Она смотрела на меня, созерцала, можно сказать, совершенно задумчиво, с неясной, слабой улыбкой.
Я улыбнулся в ответ.
Это было восхитительно.
Слишком восхитительно. Что-то тут должно быть не так.
И было. О, ничего особенного. Так, один-единственный пустячок — ничего по-настоящему заслуживающего внимания.
Но самые крошечные, самые незначительные пустячки могут быть порой самыми несносными — всего лишь один комар, например.
В тот момент, когда я только повернулся к ней, она зачесывала свои волосы прямо назад, открывая клинообразную проплешину, которая, продолжая шрам на ее лбу, довольно глубоко заходила в волосы. Теперь, движением быстрым, но не выглядевшим поспешным, она отбросила всю массу волос вперед и налево, чтобы они закрыли лишенный волос участок. Одновременно она поджала губы.
Я был задет. Она не должна была скрывать от меня эту свою проплешинку, ведь это наш общий недостаток и это сблизило бы нас. И еще ей нельзя было как раз в тот же момент убирать улыбку с лица. Неужели она не понимала, что я люблю эту отметину на ее черепе так же, как и любую другую часть ее тела, что ей нет больше нужды упражняться передо мной в тщеславии?
Неужели она не понимала, что как только она перестала улыбаться, ее пристальный созерцательный взгляд стал оскорбительным для меня.
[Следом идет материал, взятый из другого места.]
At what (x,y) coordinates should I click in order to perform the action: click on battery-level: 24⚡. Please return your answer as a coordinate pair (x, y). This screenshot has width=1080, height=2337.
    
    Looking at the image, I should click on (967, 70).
Кто дал ей право глазеть — с насмешкой, я был уже уверен — на мою лысую голову? Какое право она имела знать о почти залеченной язве на моей левой голени? Да такая информация может стоить человеку жизни в бою. Какое право она имела хоть как-то прикрыть тело одеждой, когда я все еще оставался голым? Она обязана была разбудить меня, чтобы мы могли одеться так же, как и раздевались — вместе. Да, у нее далеко не все в порядке с манерами.
О, я знаю, что, если бы был способен подумать спокойно, если бы позавтракал и выпил чашечку кофе или даже если бы горячий завтрак был только готов к этому времени, я бы признал свое раздражение неразумным, ничтожным, как комариный укус, неприятным ощущением, каким оно, собственно, и было.
Даже без завтрака, если бы я знал, что впереди у меня относительно безопасный день, когда я смогу высказать свои чувства напрямик, я не был бы так обижен или, по крайней мере, моя обида не беспокоила бы меня так ужасно.
Но в Мертвых землях чувство безопасности — еще более редкий товар, чем горячий завтрак.
Да дай мне только хоть какую-нибудь надежду на безопасность и хоть плохонький горячий завтрак, и я сказал бы себе, что она просто очаровательно кокетничает по поводу этой плешивой полоски и своих волос, что для женщины совершенно естественна попытка оставаться немного таинственной перед лицом мужчины, с которым она делит постель.